There’s a lot of excess prison capacity around the state, which is a big problem for a lot of communities that once thought building prisons, to be operated by private entities, would be a boon for them.
Just over a decade ago, prisons were a growth industry, and Texas was the undisputed king.
The state corrections system was the largest in the free world, brimming with more than 162,000 convicts at one point. County jails were adding new cells aplenty. And private prisons sprang up like mushrooms after a rainstorm, angling for contracts to hold thousands of illegal immigrants and convicts from other states.
But the prison crown has lost its luster, thanks to falling crime rates and new-found success in rehabilitation. There aren’t enough convicts to fill all the cells built by the state, counties and private contractors who thought the flow of inmates would never end.
The state corrections system now has more than 11,000 empty bunks. One state prison has closed, and two more are on the chopping block. County jails have more than 21,000 empty beds of their own. And those once-flourishing private lockups? Several stand empty, as do at least four of the six former state juvenile prisons that were shuttered two years ago.
Research by the American-Statesman shows that nearly two dozen county and private lockups are now vacant or almost so, as are thousands of bunks in state adult and juvenile prisons.
“The lesson to be learned is that we had a criminal justice system in Texas created to fill prisons, and now we don’t, because we figured out it was too expensive to lock everyone up,” said Terri Burke, executive director of the American Civil Liberties Union of Texas, which cautioned against the prison-building boom during the 1990s. “We built beds to stimulate economic development. That’s over.”
If you’ve been reading Grits for Breakfast, you know that this story isn’t really news, in the sense that the decision to build prisons basically on spec with public money for the benefit of private operators has been shown to be foolish in the extreme for some time now. It’s easy to see today why these decisions worked out so poorly, but even at the time it should have been more clear to more people that this was insane. I get that the cause of the sharp drop in the crime rate nationwide wasn’t well understood at the time a lot of these projects commenced. Crime may have been on the wane, but incarceration certainly wasn’t, not in Texas at least.

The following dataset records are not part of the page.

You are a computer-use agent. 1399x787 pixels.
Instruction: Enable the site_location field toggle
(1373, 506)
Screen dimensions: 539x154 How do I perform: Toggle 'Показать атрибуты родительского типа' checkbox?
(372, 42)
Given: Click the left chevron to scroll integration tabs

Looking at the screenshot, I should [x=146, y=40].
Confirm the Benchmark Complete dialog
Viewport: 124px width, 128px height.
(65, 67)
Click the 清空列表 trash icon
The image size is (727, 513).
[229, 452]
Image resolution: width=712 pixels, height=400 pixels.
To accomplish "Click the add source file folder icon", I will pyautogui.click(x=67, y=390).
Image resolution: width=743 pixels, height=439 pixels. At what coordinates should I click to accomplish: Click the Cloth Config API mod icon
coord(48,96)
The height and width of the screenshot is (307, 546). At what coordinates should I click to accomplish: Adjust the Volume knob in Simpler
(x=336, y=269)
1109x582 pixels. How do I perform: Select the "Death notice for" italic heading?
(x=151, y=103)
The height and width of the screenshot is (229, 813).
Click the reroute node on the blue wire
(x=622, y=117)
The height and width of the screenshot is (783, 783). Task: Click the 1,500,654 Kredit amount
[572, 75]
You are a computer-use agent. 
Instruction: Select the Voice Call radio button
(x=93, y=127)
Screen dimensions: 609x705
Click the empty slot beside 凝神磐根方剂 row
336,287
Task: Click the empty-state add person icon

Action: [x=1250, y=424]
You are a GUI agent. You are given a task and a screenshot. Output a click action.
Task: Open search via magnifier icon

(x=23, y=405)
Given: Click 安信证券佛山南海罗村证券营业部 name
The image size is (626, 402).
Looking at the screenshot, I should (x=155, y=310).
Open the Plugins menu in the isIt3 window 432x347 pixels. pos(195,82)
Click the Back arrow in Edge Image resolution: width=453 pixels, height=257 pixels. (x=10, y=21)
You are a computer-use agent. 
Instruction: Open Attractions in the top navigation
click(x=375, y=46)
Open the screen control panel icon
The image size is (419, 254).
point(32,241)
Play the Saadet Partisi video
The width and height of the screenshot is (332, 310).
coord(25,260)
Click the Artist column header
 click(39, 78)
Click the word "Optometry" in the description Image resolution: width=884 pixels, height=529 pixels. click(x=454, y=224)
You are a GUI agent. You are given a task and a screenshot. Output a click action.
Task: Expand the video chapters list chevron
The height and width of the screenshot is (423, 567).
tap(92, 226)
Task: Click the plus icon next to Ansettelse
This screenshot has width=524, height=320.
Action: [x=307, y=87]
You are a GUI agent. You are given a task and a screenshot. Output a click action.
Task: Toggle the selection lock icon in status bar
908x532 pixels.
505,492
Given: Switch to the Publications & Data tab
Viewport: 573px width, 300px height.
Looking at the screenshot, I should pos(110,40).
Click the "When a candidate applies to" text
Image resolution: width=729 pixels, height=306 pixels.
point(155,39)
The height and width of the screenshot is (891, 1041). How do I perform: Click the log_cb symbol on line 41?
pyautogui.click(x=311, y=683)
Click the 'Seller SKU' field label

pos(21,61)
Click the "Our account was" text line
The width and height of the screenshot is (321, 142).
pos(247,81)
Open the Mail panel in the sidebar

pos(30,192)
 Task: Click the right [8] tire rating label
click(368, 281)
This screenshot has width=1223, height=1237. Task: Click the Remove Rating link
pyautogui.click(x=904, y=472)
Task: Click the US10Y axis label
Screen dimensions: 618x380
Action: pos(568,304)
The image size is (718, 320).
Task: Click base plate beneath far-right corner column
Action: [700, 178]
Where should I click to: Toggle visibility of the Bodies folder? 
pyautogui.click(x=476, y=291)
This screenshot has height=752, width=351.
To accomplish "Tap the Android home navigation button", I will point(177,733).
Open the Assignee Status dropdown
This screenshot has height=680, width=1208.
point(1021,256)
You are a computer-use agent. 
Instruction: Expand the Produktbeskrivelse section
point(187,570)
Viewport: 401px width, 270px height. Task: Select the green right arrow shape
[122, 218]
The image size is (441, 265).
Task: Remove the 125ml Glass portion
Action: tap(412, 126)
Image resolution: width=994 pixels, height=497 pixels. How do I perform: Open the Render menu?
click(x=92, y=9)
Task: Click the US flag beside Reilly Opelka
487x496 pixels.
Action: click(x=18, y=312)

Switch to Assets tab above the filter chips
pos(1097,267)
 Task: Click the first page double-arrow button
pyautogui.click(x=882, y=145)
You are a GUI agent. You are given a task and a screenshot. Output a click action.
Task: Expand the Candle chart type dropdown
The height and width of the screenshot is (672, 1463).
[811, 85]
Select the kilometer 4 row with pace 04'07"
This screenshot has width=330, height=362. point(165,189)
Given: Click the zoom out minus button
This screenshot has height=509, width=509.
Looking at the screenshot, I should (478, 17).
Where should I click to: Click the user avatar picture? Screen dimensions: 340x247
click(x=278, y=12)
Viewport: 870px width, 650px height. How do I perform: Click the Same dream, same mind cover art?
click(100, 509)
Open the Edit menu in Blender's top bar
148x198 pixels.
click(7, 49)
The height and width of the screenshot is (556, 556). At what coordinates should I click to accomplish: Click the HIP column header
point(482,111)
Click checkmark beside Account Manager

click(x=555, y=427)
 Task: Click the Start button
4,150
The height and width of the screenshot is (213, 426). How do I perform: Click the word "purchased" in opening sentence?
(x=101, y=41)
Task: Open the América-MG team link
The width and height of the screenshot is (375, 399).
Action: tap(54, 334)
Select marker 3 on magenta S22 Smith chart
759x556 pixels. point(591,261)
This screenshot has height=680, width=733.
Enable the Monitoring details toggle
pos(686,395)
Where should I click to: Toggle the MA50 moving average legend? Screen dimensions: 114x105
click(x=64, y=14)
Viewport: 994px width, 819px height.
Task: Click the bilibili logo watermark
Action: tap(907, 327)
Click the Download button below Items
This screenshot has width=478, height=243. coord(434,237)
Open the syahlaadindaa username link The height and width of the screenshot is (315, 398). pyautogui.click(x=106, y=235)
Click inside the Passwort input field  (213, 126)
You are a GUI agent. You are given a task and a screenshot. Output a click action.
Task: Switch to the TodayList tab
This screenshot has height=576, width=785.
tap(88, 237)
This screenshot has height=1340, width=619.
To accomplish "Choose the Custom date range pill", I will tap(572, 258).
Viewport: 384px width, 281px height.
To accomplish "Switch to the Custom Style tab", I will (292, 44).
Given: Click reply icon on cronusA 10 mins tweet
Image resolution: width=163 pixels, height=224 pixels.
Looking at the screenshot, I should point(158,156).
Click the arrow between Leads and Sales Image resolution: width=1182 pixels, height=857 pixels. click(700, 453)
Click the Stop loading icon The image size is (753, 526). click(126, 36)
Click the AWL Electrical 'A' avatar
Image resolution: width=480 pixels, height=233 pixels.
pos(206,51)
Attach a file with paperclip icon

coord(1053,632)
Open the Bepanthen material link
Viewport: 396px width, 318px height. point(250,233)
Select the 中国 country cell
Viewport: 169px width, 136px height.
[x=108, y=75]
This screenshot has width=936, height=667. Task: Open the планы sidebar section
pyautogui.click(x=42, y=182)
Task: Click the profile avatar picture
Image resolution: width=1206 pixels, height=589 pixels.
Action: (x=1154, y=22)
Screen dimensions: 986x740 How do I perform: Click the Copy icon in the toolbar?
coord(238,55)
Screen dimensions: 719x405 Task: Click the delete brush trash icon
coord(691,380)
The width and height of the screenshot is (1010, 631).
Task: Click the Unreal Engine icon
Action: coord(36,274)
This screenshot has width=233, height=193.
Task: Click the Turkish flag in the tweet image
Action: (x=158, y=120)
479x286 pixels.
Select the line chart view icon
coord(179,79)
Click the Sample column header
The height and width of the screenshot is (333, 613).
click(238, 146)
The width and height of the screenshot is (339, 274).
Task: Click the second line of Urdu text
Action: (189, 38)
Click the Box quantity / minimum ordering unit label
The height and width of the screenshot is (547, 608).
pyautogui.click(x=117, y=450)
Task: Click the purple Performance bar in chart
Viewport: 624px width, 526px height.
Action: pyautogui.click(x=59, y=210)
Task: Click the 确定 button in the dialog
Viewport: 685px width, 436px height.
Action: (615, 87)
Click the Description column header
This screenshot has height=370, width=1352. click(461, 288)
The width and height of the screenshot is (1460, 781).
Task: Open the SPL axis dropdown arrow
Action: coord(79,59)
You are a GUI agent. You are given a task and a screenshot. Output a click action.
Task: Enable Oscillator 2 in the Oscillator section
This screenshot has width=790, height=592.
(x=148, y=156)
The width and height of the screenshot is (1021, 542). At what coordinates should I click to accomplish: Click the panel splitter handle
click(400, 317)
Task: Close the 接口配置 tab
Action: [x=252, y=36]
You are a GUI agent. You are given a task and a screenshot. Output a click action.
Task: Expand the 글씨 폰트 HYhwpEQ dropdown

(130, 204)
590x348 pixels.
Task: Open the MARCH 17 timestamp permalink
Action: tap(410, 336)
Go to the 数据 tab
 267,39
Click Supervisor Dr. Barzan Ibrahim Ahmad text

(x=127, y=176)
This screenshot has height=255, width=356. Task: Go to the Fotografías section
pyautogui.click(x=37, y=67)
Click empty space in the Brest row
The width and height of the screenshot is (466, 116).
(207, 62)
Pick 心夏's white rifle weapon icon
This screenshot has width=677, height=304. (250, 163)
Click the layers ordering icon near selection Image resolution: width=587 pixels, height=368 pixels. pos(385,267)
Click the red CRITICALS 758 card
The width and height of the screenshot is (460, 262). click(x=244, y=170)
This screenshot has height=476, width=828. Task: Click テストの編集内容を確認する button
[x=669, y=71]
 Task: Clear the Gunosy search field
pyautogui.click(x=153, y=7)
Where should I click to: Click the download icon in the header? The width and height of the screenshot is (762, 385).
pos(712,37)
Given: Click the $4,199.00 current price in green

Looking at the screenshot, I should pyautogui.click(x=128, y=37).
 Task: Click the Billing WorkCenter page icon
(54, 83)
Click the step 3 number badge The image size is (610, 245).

I get how a lot of these small communities might have thought that building a prison in their town or county to house overflow inmates from Houston or Louisiana or wherever made sense, though perhaps a few of them might have spent more time wondering how many other small communities like them were making the same calculation, and what the upper limit of it all might be. But really, the idea of prisons as a growth industry offends me on such a fundamental level that it’s hard to even read this story. I can’t think of a better description of a society that’s doomed to fail than one in which prisons are a growth industry. I have a certain amount of sympathy for those communities that went down this failed path early on, but a lot less sympathy for those that made this mistake, or may yet make it, in more recent years, but I’m not the least bit unhappy by the overall trend. I hope it continues for many more years to come.